GUIDE: a prospective cohort study for blood-based early detection of gastrointestinal cancers using targeted DNA methylation and fragmentomics sequencing
Ao Huang, De‐Zhen Guo, Zhixi Su, Yunshi Zhong, Liang Liu, Zhiguo Xiong, Dong-Li He, Bin Yan, Quan‐Lin Li, Zhen Feng, Wenquan Wang, Pinxiang Lu, Meng‐Jiang He, Zhipeng Qi, Qi Guo, Jianwen Cheng, Shiyu Zhang, Wei Guo, Qing Li, Guo-Yong Lin, Hui‐Chuan Sun, Shuang–Jian Qiu, Qiye He, Jia Fan, Ajay Goel, Rui Liu, Gang Jin, Xin‐Rong Yang, Jian Zhou
Abstract
BACKGROUND: Gastrointestinal (GI) cancers are among the most prevalent and lethal malignancies worldwide. Early, non-invasive detection is essential for timely intervention and improved survival.

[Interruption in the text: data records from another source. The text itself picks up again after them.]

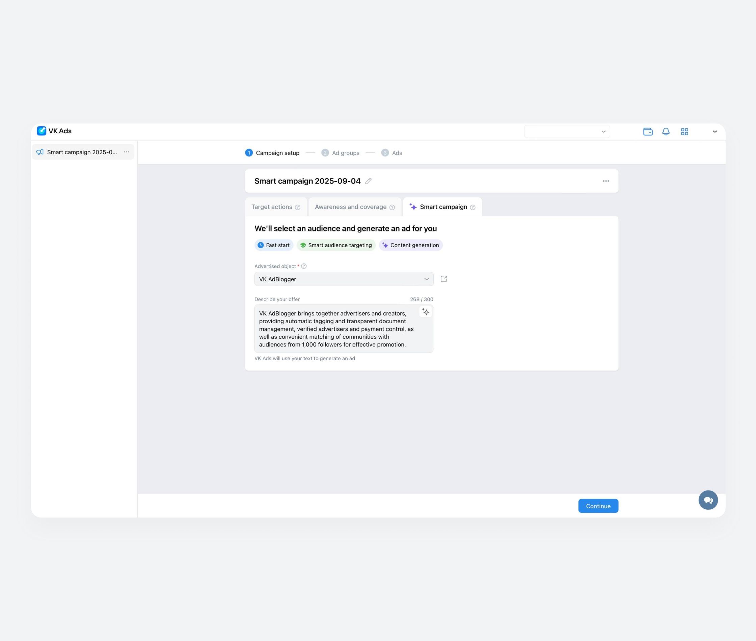Click inside the Describe your offer text field
The width and height of the screenshot is (756, 641).
343,329
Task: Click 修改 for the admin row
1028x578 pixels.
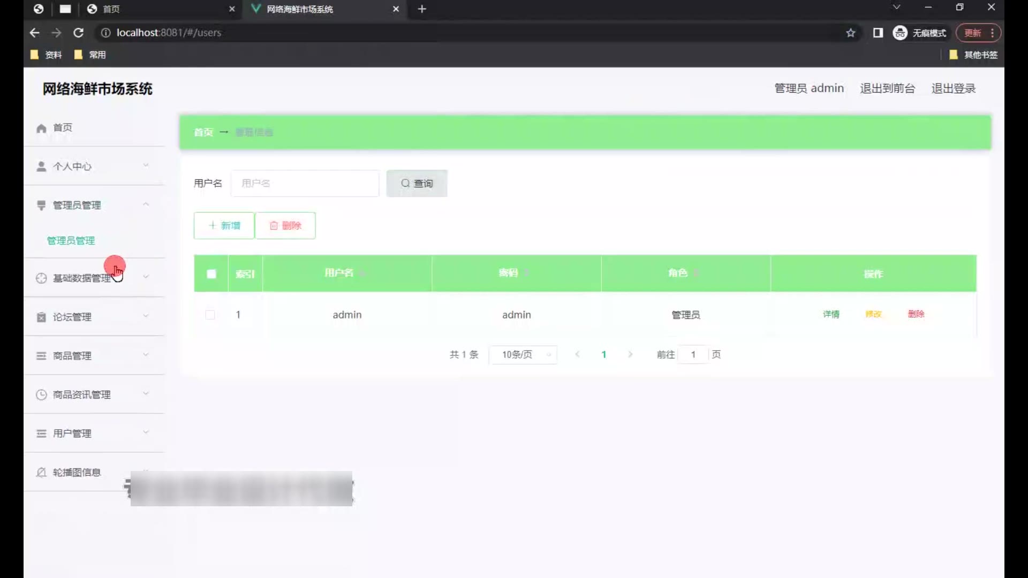Action: pos(873,314)
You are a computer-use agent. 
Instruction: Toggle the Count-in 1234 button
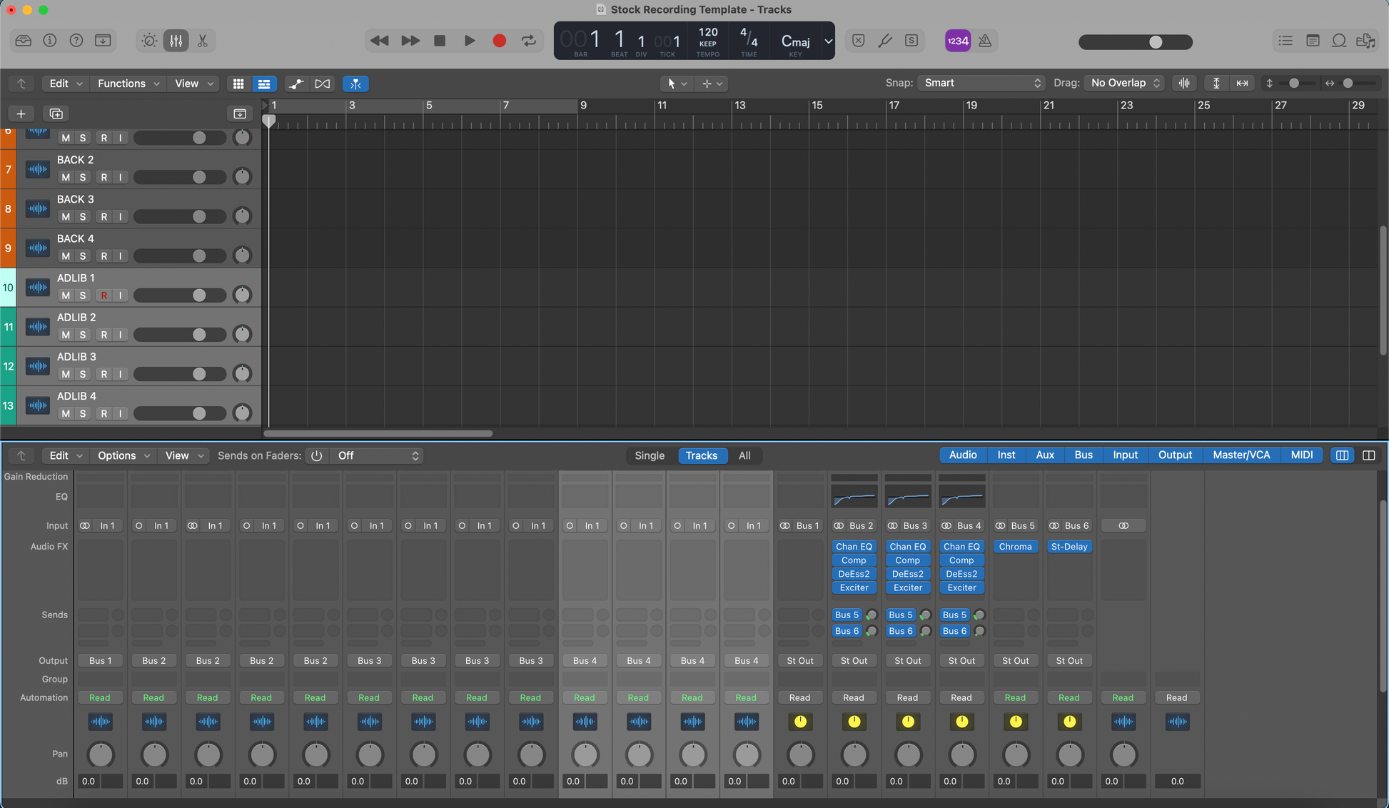tap(957, 41)
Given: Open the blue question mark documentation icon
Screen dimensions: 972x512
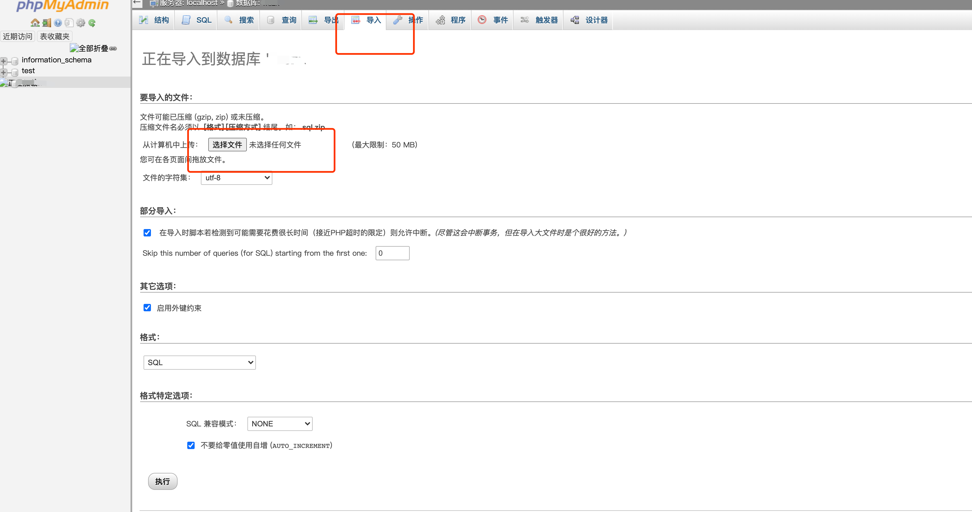Looking at the screenshot, I should (58, 23).
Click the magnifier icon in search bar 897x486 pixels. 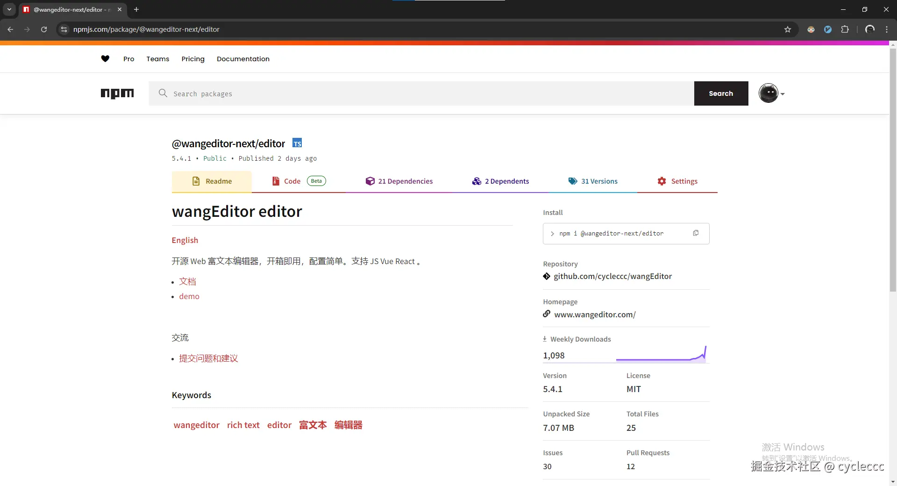pyautogui.click(x=162, y=93)
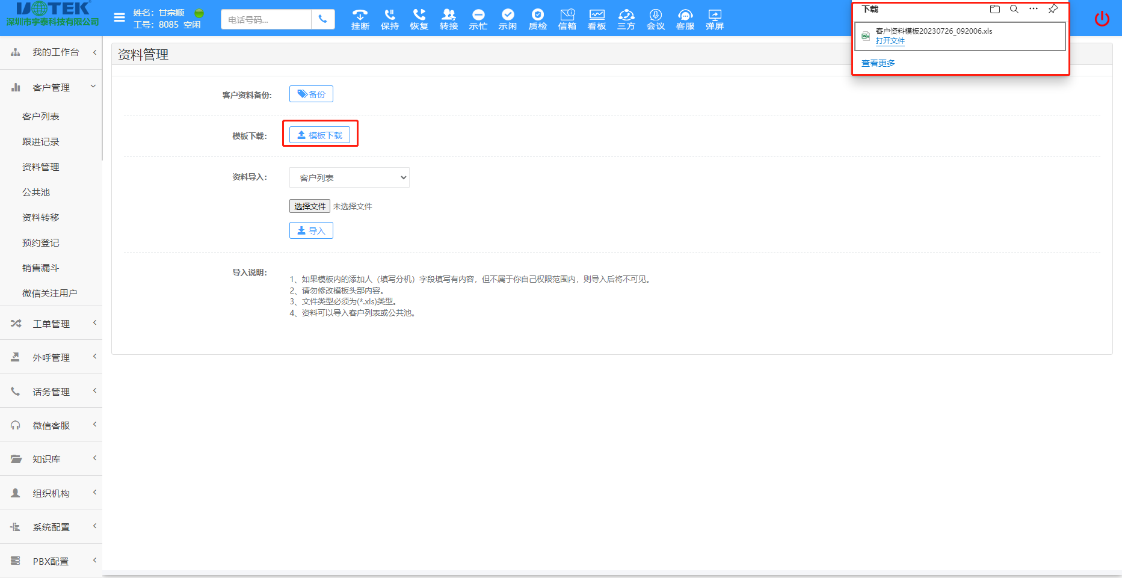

To address this clinical need, we developed GutSeer, a blood-based assay combining DNA methylation and fragmentomics for multi-GI cancer detection. METHODS: Genome-wide methylome profiling identified 1,656 markers specific to five major GI cancers and their tissue origins. Based on these findings, we designed GutSeer, a targeted bisulfite sequencing panel, which was trained and validated using plasma samples from 1,057 cancer patients and 1,415 non-cancer controls. The locked model was blindly tested in an independent cohort of 846 participants, encompassing both inpatient and outpatient settings across five hospitals. RESULTS: In the validation cohort, GutSeer achieved an area under the curve (AUC) of 0.950 [95% Confidence Interval (CI): 0.937-0.962] for cancer detection, with 82.8% sensitivity (95% CI: 79.5-86.0) and 95.8% specificity (95% CI: 94.3-97.2). It detected 92.2% of colorectal, 75.5% of esophageal, 65.3% of gastric, 92.9% of liver, and 88.6% of pancreatic cancers. The independent test cohort included 198 early-stage cancers (stage I/II, 66.4%) and 63 advanced precancerous lesions. GutSeer maintained robust performance, with 81.5% sensitivity (95% CI: 77.1-85.9) for GI cancers and 94.4% specificity (95% CI: 92.4-96.5). It also demonstrated the ability to detect advanced precancerous lesions in the colorectum, esophagus, and stomach as a single, non-invasive blood test. CONCLUSIONS: By integrating DNA methylation and fragmentomics into a compact panel, GutSeer outperformed genome-wide sequencing in both accuracy and clinical applicability. Its high sensitivity for early-stage GI cancers and practicality as a non-invasive assay highlights its potential to revolutionize early cancer detection and improve patient outcomes. TRIAL REGISTRATION: ClinicalTrials.gov identifier: NCT05431621.